The gopher snake has a unique defensive mechanism, in which it puffs up its body and curls itself into the classic strike pose of a rattlesnake, but rather than delivering an open-mouthed strike, the gopher snake often strikes with a closed mouth, using its blunt nose to warn off possible predators. Additionally, gopher snakes vibrate their tails in a manner similar to rattlesnakes. One paper found that gopher snakes on islands lacking rattlesnakes vibrate their tails for shorter times than gopher snakes in mainland California, which is home to numerous rattlesnake species.

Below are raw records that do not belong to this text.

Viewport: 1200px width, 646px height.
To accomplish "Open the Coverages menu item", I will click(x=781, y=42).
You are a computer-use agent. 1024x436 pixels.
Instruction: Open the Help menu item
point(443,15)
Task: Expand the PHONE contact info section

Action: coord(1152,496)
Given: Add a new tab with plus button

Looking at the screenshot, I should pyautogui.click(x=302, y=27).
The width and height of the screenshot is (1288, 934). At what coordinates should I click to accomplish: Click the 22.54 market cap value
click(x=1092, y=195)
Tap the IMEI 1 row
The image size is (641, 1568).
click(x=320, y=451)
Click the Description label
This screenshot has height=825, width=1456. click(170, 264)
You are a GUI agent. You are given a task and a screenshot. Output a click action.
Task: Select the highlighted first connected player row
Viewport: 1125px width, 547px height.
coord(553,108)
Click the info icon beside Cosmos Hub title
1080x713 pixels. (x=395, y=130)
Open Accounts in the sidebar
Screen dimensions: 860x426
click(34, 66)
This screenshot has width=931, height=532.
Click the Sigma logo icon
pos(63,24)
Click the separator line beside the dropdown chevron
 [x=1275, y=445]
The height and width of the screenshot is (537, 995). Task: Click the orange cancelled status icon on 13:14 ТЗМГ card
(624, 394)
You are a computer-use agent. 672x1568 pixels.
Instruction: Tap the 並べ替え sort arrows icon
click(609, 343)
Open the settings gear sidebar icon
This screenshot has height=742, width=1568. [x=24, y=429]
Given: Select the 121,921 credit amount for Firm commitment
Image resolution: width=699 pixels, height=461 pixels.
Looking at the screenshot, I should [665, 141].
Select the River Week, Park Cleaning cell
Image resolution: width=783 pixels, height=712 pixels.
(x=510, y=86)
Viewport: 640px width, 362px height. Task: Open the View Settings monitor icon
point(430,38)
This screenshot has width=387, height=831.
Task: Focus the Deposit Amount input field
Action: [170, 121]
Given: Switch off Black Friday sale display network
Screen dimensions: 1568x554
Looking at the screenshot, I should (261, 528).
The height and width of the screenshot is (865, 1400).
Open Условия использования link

This suggests that gopher snake-tail vibration may in fact be rattlesnake mimicry, since the behavior appears to be breaking down in areas without rattlesnakes, perhaps because predators on these islands have no reason to evolve to avoid tail-vibrating snakes (rattlesnakes are venomous, gopher snakes are not).

==Life expectancy==
Wild gopher snakes typically live 12 to 15 years, but the oldest captive recorded lived over 33 years.

==Common names==
Common names for this species, or its several subspecies, are: Pacific gopher snake, Henry snake, coast gopher snake, bullsnake, Churchill's bullsnake, Oregon bullsnake, Pacific pine snake, western bullsnake, western gopher snake, Sonoran gopher snake, western pine snake, great basin gopher snake, blow snake, and yellow gopher snake.

==Subspecies==
As of 2022, nearly unanimous agreement exists on the recognition of six subspecies, occurring from southern Canada, the continental United States, and Mexico. However, no full agreement is found among taxonomists on the status of populations from Baja California and some offshore islands; the Cape gopher snake (Pituophis catenifer vertebralis) and central Baja Californian gopher snake (P. catenifer bimaris) are recognized, by some sources, as a single species (with no subspecies vertebralis). Some other sources, alternatively, consider it a species with two subspecies: P. v. vertebralis and P. v. bimaris. Other subspecies, including the Coronado Island gopher snake (P. catenifer coronalis) and San Martin Island gopher snake (P. catenifer fulginatus) are of questionable validity.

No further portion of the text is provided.